Der Gesprächskreis Anonyme Insolvenzler wird organisiert vom BV INSO – Bundesverband Menschen in Insolvenz und neue Chancen e.V.

Der Bundesverband organisiert die Gesprächskreise Anonyme Insolvenzler in Deutschland und vertritt die Interessen der Menschen, die von Insolvenz betroffen sind.

Der BV INSO – Bundesverband Menschen in Insolvenz und neue Chancen e.V. bietet regelmäßige Sprechstunden an, in denen geschulte Berater individuelle Hilfestellung bei Fragen zum Thema Krise und Insolvenz geben.
Derzeit bieten wir Sprechstunden in Köln und Berlin an
die Termine für Erstgespräche entnehmen Sie bitte der Homepage www.anonyme-insolvenzler.de - Anmeldungen bitte per Mail über sprechstunde@bv-inso.de.

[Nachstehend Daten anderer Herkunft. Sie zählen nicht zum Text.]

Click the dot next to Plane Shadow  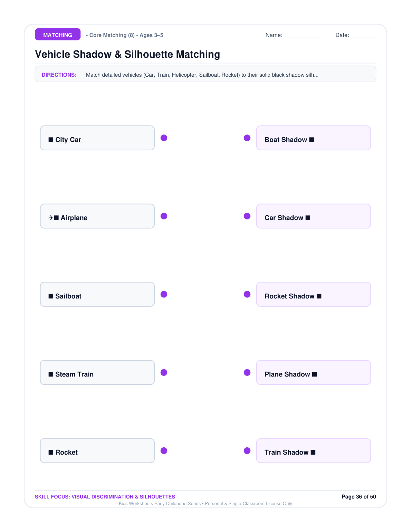[247, 372]
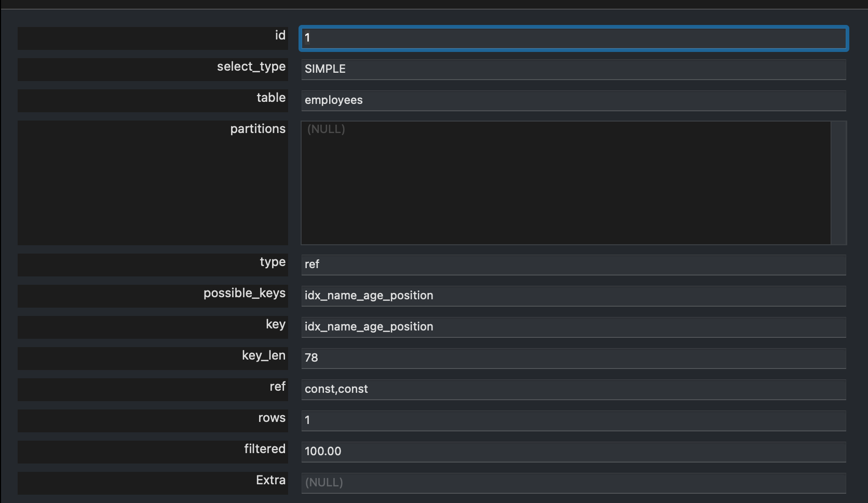Click the select_type column label
The image size is (868, 503).
(x=251, y=67)
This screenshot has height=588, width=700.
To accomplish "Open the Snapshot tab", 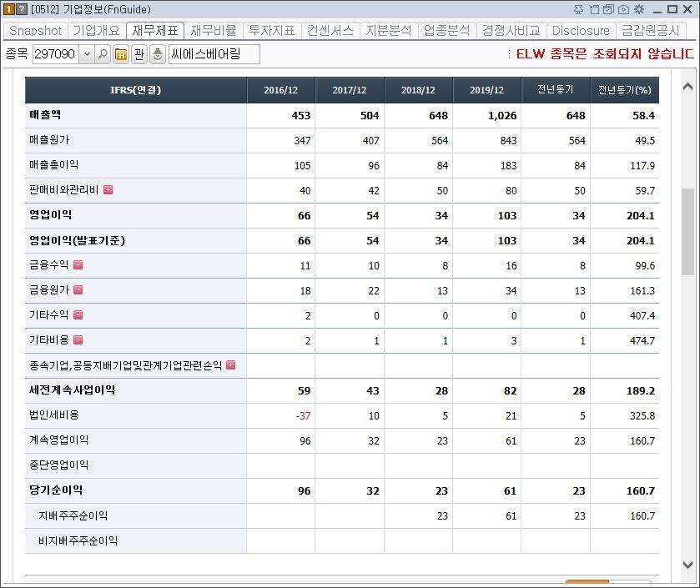I will coord(35,31).
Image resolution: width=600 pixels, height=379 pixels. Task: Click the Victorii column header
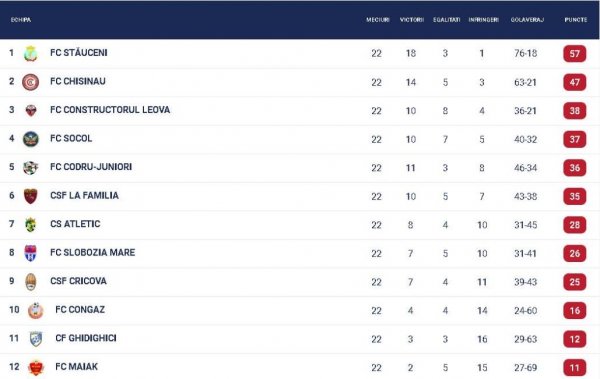click(x=412, y=20)
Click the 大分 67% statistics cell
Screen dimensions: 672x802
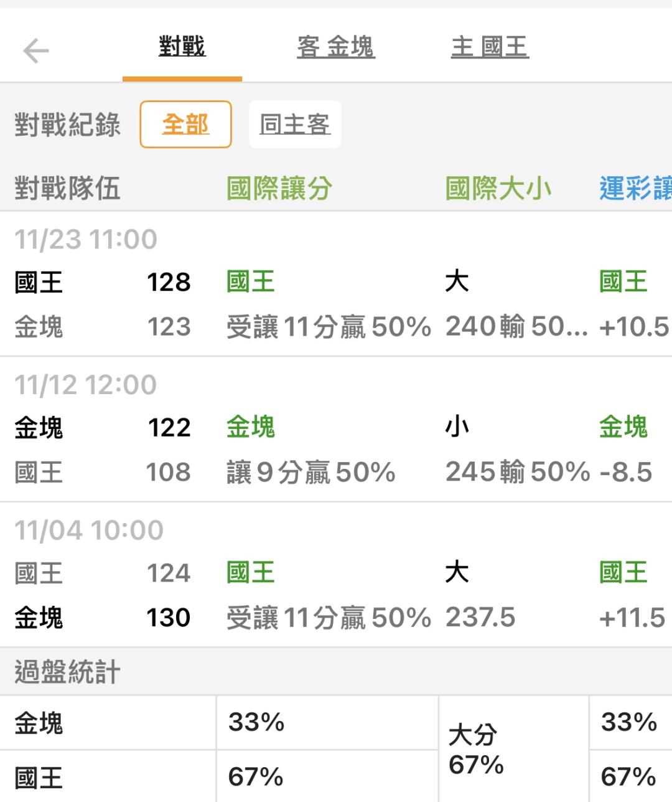(x=476, y=750)
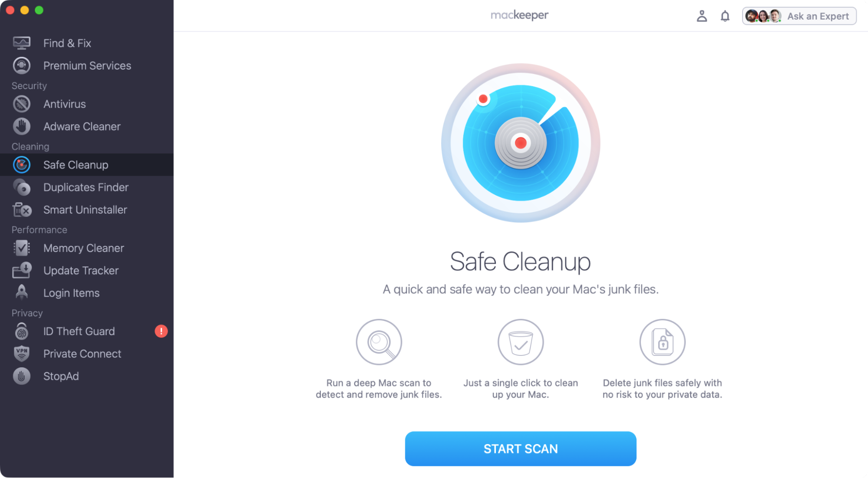Screen dimensions: 868x478
Task: Click the ID Theft Guard alert badge
Action: pos(161,331)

Die Kosten betragen für das Erstgespräch (45 Min.) 50,00 €. Jede weitere Stunde 80,00 € (je 45 Min.) Abweichende Preisvereinbarungen sind nach Absprache möglich.
Hinweis: wir machen keine Rechts- oder Steuerberatung.

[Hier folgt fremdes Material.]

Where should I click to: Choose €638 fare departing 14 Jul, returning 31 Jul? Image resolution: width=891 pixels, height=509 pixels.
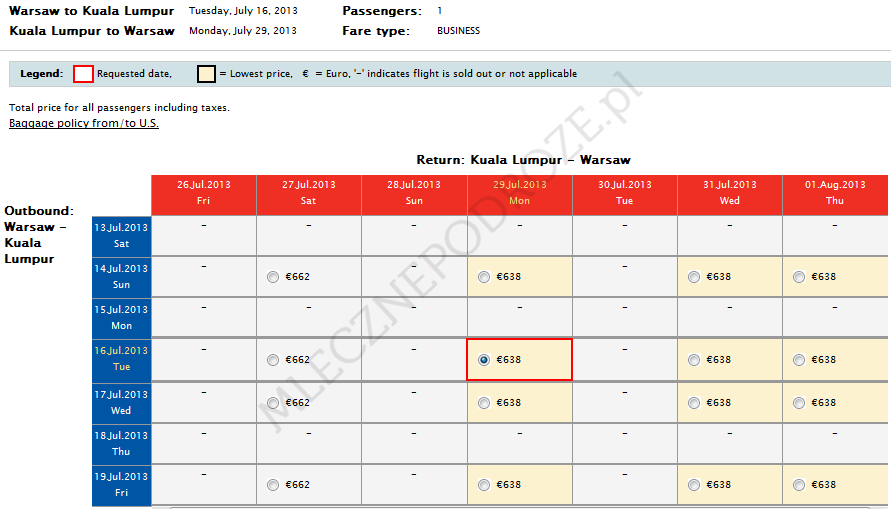(x=695, y=277)
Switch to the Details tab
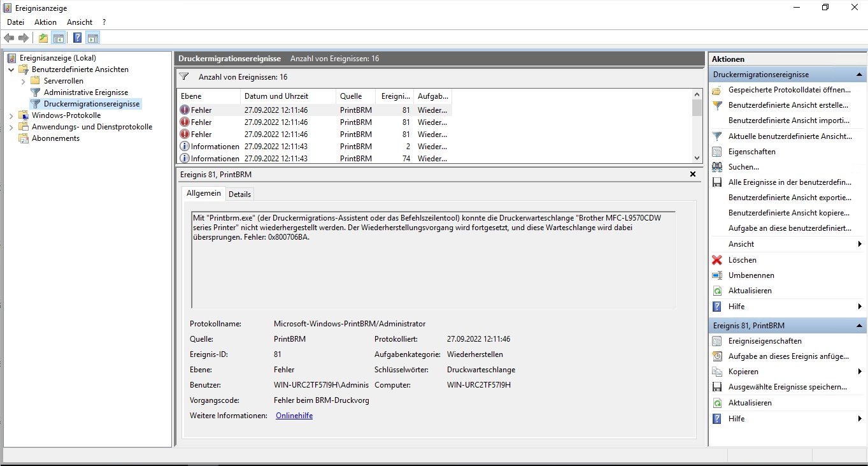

In 2011 wurden weitere Gesprächskreise gegründet, u.a in Bielefeld. Anfragen aus anderen Regionen liegen vor. Die Zahlen der Anfragen von Betroffenen steigen kontinuierlich. Um diese angemessen bedienen zu können, bedarf es weiterer organisatorischer Maßnahmen und finanzieller Mittel.

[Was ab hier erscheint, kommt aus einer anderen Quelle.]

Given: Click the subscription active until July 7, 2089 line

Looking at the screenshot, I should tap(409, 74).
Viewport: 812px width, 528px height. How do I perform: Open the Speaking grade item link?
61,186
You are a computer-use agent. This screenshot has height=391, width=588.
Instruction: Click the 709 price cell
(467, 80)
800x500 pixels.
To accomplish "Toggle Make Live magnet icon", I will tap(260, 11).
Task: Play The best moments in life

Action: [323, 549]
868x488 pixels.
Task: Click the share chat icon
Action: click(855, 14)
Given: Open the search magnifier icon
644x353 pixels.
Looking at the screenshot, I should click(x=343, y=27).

Inzwischen haben wir fünf Ausbildungswochenende für Gesprächskreisleiter organisiert. 30 GesprächskreisleiterInnen wurden vom BV INSO ausgebildet. Weitere Seminare sind in Vorbereitung. Gesprächskreisleiter bekommen regelmäßig Supervision und treffen sich zur kollegialen Beratung.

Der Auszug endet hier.